The BoE kept interest rates at a record low of 0.5 percent and its bond-buying program unchanged at 375 billion pounds, as expected. The European Central Bank left rates unchanged as well, which was also expected.
The euro slid as low as 82.26 pence against sterling , its lowest since January last year. By 1330 GMT, it had recovered some ground to trade at 82.45 pence.
The BoE gave no statement after its decision, which is customary when policy does not change. But traders said the lack of any comment suggests the central bank is not about to lower its threshold for raising interest rates, an unemployment rate of 7 percent.
When Governor Mark Carney announced his "forward guidance" last August, the BoE expected the jobless rate to remain at least at 7 percent until after the middle of 2016. Now it appears that threshold may be crossed this year. That might force Carney to lower the threshold or else to raise rates sooner than he had forecast only a few months ago.
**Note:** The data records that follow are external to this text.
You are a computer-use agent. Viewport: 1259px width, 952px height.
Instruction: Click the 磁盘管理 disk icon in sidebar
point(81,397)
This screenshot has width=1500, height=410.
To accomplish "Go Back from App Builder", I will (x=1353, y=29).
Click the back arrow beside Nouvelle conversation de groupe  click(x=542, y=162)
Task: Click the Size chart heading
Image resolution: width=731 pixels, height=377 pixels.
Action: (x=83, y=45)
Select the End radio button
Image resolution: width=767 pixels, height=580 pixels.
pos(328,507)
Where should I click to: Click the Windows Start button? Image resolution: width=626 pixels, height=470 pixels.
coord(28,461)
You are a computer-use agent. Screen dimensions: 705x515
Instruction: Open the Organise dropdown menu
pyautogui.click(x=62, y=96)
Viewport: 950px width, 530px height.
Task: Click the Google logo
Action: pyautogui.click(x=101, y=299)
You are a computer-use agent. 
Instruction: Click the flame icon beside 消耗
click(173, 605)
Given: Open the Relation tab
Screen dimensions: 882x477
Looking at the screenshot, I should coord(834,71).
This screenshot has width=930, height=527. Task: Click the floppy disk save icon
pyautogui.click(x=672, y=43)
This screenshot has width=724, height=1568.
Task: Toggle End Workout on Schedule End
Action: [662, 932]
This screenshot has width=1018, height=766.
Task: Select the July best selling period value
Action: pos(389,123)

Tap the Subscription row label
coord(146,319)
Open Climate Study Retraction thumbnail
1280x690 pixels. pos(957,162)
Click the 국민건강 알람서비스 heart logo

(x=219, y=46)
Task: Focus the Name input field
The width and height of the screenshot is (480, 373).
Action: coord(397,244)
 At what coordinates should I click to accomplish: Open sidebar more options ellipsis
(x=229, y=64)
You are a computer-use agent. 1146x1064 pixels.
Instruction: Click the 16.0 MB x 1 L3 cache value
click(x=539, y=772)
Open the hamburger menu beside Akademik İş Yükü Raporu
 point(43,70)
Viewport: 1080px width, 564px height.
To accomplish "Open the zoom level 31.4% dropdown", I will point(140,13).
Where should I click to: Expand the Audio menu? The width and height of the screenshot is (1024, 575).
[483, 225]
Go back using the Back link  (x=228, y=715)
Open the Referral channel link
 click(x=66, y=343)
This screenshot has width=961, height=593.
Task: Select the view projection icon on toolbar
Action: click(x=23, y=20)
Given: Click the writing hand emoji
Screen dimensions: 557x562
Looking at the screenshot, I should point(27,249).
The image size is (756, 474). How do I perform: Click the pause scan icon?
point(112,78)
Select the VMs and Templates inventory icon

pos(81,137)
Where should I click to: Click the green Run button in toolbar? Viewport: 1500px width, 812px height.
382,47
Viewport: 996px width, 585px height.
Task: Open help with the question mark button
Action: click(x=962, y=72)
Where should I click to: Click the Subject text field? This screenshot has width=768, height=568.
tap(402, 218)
Neil Jones, head of hedge fund FX sales at Mizuho in London, said that while the Bank may still lower the threshold to 6.75 or 6.5 percent in the coming months, it missed an opportunity to do so today.
"The UK will be the first to raise rates out of the major economies," Jones said. "That was reinforced today - the statement was conspicuous by its absence."
The ECB held fire, too, but in his post-meeting press conference, the bank's president, Mario Draghi, said the ECB is ready to act to counter tightening money market conditions and low inflation. That weighed on the euro across the board, pushing it to a fresh one-year low against sterling.
By contrast, sterling gained broadly. At 1330 GMT, the pound was up 0.1 percent on the day against the dollar at $1.6465 . Shortly after the BoE's decision, it rose as high as $1.6495, a one-week peak.
Investors marginally pared back bets for a UK rate rise in early 2015 after the BoE decision, with the March 2015 short sterling rate future rising by 2 ticks in the 15 minutes after the decision.
By 1325 GMT, however, the contract was back at its pre-decision level of 98.94, barely changed from Wednesday's settlement price.
The UK unemployment rate is crucial to the timing of any move on interest rates and therefore sterling's direction. But that outlook is being muddied by inflation at a four-year low of 2.1 percent, something the BoE will have to grapple with too.
Analysts at Barclays reckon the faster fall in unemployment suggests there is less spare capacity in the economy than thought, making it harder for the Bank to keep rates at their current record low.